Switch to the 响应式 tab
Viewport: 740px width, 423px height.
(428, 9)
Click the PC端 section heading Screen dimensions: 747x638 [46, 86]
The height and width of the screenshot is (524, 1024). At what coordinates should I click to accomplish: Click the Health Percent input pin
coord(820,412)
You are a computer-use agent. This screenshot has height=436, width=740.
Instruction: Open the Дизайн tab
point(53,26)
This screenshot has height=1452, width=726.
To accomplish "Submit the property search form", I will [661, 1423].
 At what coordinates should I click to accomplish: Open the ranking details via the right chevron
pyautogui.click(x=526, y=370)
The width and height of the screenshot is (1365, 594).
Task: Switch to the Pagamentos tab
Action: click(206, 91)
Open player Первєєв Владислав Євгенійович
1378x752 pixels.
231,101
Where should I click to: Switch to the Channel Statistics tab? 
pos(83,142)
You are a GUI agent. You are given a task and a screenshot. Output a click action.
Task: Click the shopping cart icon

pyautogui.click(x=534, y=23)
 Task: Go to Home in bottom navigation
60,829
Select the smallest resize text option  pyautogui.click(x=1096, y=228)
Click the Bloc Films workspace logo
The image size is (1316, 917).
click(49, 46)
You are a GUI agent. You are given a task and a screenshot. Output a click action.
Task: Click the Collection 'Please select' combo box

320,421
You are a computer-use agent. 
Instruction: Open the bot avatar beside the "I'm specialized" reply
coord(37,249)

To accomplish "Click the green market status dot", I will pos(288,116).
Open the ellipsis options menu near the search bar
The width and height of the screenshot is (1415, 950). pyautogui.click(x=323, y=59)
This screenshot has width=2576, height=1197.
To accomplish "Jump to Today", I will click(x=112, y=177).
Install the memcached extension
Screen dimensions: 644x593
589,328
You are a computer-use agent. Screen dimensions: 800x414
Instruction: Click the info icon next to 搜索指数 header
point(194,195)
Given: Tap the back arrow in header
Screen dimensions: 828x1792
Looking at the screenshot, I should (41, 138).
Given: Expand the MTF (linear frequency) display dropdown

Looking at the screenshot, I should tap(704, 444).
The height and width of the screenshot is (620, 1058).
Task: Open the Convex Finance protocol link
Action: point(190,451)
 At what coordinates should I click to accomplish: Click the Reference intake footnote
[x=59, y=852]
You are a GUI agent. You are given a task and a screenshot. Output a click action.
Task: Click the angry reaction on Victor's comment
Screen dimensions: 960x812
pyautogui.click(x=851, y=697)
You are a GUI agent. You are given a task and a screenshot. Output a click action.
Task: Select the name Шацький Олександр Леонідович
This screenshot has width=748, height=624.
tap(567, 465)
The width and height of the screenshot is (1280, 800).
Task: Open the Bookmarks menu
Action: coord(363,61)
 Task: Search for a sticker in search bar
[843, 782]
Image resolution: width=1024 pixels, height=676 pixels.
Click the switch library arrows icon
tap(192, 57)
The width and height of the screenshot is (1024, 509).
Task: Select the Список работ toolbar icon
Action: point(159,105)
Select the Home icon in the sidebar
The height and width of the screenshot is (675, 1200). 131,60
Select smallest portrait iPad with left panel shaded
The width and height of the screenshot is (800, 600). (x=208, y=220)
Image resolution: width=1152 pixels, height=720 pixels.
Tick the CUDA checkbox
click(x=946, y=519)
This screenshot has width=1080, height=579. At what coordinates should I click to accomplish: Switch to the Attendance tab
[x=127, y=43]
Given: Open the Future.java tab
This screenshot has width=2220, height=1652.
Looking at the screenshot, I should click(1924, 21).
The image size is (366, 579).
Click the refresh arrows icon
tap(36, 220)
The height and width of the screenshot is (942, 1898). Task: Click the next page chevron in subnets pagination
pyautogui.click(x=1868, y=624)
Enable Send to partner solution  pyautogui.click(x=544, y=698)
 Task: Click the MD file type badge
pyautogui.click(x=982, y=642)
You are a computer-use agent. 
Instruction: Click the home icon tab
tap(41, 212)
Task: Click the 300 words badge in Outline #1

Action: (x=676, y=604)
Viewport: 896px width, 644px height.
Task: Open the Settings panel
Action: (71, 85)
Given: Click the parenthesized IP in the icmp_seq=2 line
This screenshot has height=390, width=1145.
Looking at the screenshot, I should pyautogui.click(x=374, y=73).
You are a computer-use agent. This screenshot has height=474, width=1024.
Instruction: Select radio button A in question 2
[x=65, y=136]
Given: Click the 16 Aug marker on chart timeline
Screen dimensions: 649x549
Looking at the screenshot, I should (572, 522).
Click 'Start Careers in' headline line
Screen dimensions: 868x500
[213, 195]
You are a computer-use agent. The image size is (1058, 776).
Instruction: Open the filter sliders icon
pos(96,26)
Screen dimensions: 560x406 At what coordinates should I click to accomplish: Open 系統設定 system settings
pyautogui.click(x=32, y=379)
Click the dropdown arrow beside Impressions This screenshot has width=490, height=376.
┄┄┄┄┄┄
> _Exercise details_:
Update the entries above by changing every instance of "computer-use agent" to "desktop agent" and leaving all other text unchanged.

> _Result_:
Switch to the 响应式 tab
Viewport: 740px width, 423px height.
(428, 9)
Click the PC端 section heading Screen dimensions: 747x638 [46, 86]
The height and width of the screenshot is (524, 1024). At what coordinates should I click to accomplish: Click the Health Percent input pin
coord(820,412)
You are a desktop agent. This screenshot has height=436, width=740.
Instruction: Open the Дизайн tab
point(53,26)
This screenshot has height=1452, width=726.
To accomplish "Submit the property search form", I will [661, 1423].
 At what coordinates should I click to accomplish: Open the ranking details via the right chevron
pyautogui.click(x=526, y=370)
The width and height of the screenshot is (1365, 594).
Task: Switch to the Pagamentos tab
Action: click(206, 91)
Open player Первєєв Владислав Євгенійович
1378x752 pixels.
231,101
Where should I click to: Switch to the Channel Statistics tab? 
pos(83,142)
You are a GUI agent. You are given a task and a screenshot. Output a click action.
Task: Click the shopping cart icon

pyautogui.click(x=534, y=23)
 Task: Go to Home in bottom navigation
60,829
Select the smallest resize text option  pyautogui.click(x=1096, y=228)
Click the Bloc Films workspace logo
The image size is (1316, 917).
click(49, 46)
You are a GUI agent. You are given a task and a screenshot. Output a click action.
Task: Click the Collection 'Please select' combo box

320,421
You are a desktop agent. 
Instruction: Open the bot avatar beside the "I'm specialized" reply
coord(37,249)

To accomplish "Click the green market status dot", I will pos(288,116).
Open the ellipsis options menu near the search bar
The width and height of the screenshot is (1415, 950). pyautogui.click(x=323, y=59)
This screenshot has width=2576, height=1197.
To accomplish "Jump to Today", I will click(x=112, y=177).
Install the memcached extension
Screen dimensions: 644x593
589,328
You are a desktop agent. Screen dimensions: 800x414
Instruction: Click the info icon next to 搜索指数 header
point(194,195)
Given: Tap the back arrow in header
Screen dimensions: 828x1792
Looking at the screenshot, I should (41, 138).
Given: Expand the MTF (linear frequency) display dropdown

Looking at the screenshot, I should tap(704, 444).
The height and width of the screenshot is (620, 1058).
Task: Open the Convex Finance protocol link
Action: point(190,451)
 At what coordinates should I click to accomplish: Click the Reference intake footnote
[x=59, y=852]
You are a GUI agent. You are given a task and a screenshot. Output a click action.
Task: Click the angry reaction on Victor's comment
Screen dimensions: 960x812
pyautogui.click(x=851, y=697)
You are a GUI agent. You are given a task and a screenshot. Output a click action.
Task: Select the name Шацький Олександр Леонідович
This screenshot has width=748, height=624.
tap(567, 465)
The width and height of the screenshot is (1280, 800).
Task: Open the Bookmarks menu
Action: coord(363,61)
 Task: Search for a sticker in search bar
[843, 782]
Image resolution: width=1024 pixels, height=676 pixels.
Click the switch library arrows icon
tap(192, 57)
The width and height of the screenshot is (1024, 509).
Task: Select the Список работ toolbar icon
Action: point(159,105)
Select the Home icon in the sidebar
The height and width of the screenshot is (675, 1200). 131,60
Select smallest portrait iPad with left panel shaded
The width and height of the screenshot is (800, 600). (x=208, y=220)
Image resolution: width=1152 pixels, height=720 pixels.
Tick the CUDA checkbox
click(x=946, y=519)
This screenshot has width=1080, height=579. At what coordinates should I click to accomplish: Switch to the Attendance tab
[x=127, y=43]
Given: Open the Future.java tab
This screenshot has width=2220, height=1652.
Looking at the screenshot, I should click(1924, 21).
The image size is (366, 579).
Click the refresh arrows icon
tap(36, 220)
The height and width of the screenshot is (942, 1898). Task: Click the next page chevron in subnets pagination
pyautogui.click(x=1868, y=624)
Enable Send to partner solution  pyautogui.click(x=544, y=698)
 Task: Click the MD file type badge
pyautogui.click(x=982, y=642)
You are a desktop agent. 
Instruction: Click the home icon tab
tap(41, 212)
Task: Click the 300 words badge in Outline #1

Action: (x=676, y=604)
Viewport: 896px width, 644px height.
Task: Open the Settings panel
Action: (71, 85)
Given: Click the parenthesized IP in the icmp_seq=2 line
This screenshot has height=390, width=1145.
Looking at the screenshot, I should pyautogui.click(x=374, y=73).
You are a desktop agent. This screenshot has height=474, width=1024.
Instruction: Select radio button A in question 2
[x=65, y=136]
Given: Click the 16 Aug marker on chart timeline
Screen dimensions: 649x549
Looking at the screenshot, I should (572, 522).
Click 'Start Careers in' headline line
Screen dimensions: 868x500
[213, 195]
You are a desktop agent. The image size is (1058, 776).
Instruction: Open the filter sliders icon
pos(96,26)
Screen dimensions: 560x406 At what coordinates should I click to accomplish: Open 系統設定 system settings
pyautogui.click(x=32, y=379)
Click the dropdown arrow beside Impressions This screenshot has width=490, height=376.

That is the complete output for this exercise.